The kernel is $$K=\left\{ \begin{pmatrix}a&b\\c&d\end{pmatrix}\in \operatorname{GL}_2(\mathcal O_F):a-d\equiv b\equiv c\equiv 0\pmod{\mathfrak p} \right\}.$$
My plan was to directly construct a chain $K\supset K_1\supset K_2\dots\supset K_n=\{1\}$ such that $K_{i+1}$ is a normal subgroup of $K_i$ and $K_i/K_{i+1}$ is abelian.

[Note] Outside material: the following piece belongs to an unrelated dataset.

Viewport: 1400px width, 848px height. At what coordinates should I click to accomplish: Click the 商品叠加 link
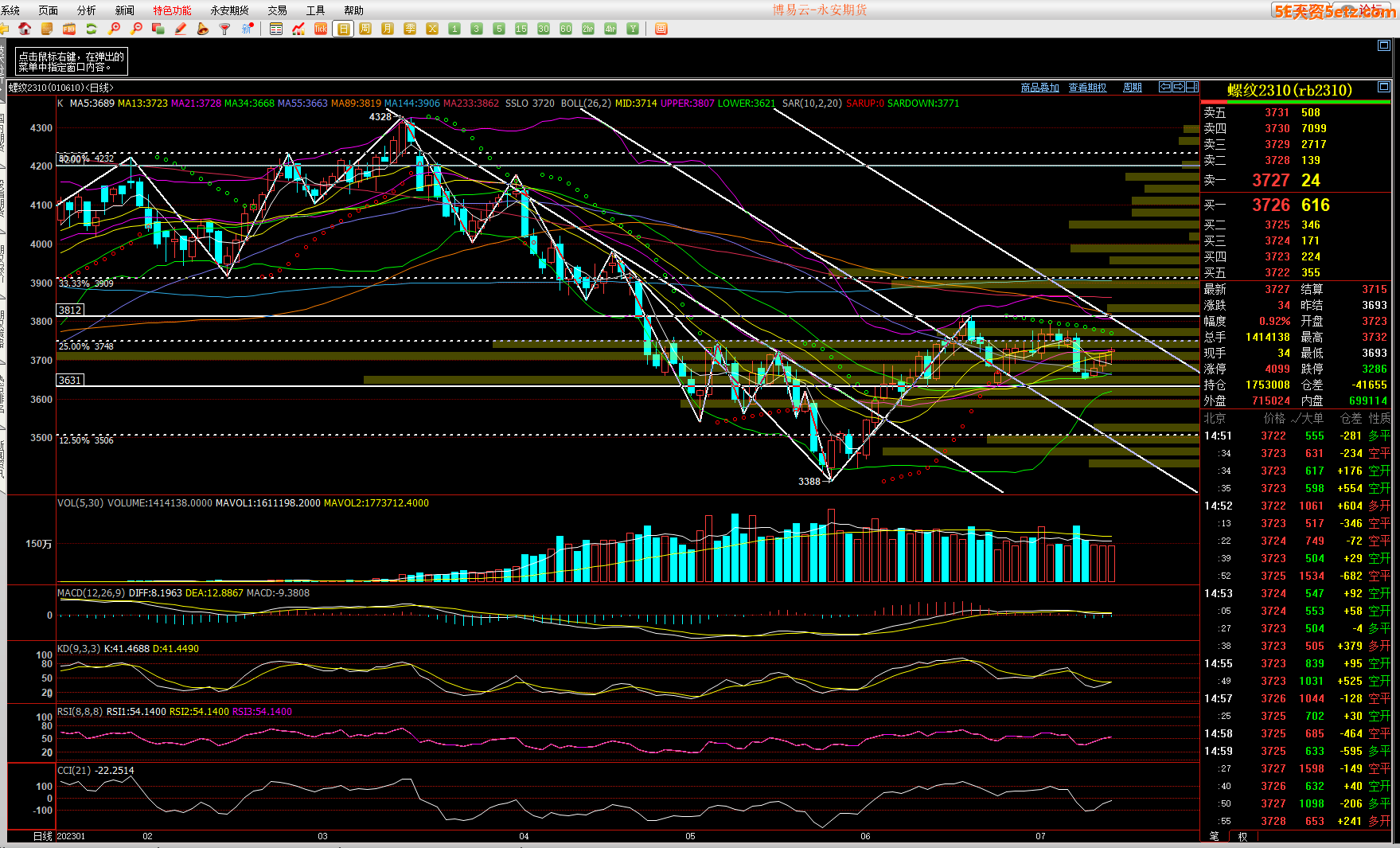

Let $K_1$ be the kernel of $\det$, then
$$K_1=K\cap\operatorname{SL}_2(\mathcal O_F)$$ and $K/K_1$ is a subgroup of $\mathcal O_F^\times$.
Let $K_2=\left\{\begin{pmatrix}a&b\\c&d\end{pmatrix}\in K_1:a=1\pmod{\mathfrak p} \right\}$ then $K_2$ is the kernel of $K_1\to\operatorname{SL}_2(k)$ and $K_1/K_2$ is a subgroup of $k^\times$.
So now I need to show that $$K_2=\left\{\begin{pmatrix}a&b\\c&d\end{pmatrix}\in\operatorname{SL}_2(\mathcal O_F): a\equiv d\equiv 1,\,c\equiv b\equiv 0\pmod{\mathfrak p} \right\}$$ is solvable.
The kernel is not solvable. By intersecting $K$ with $\operatorname{SL}_2(\mathbf Z)$ we get a group of finite index in $\operatorname{SL}_2(\mathbf Z)$, which is shown here to not be solvable.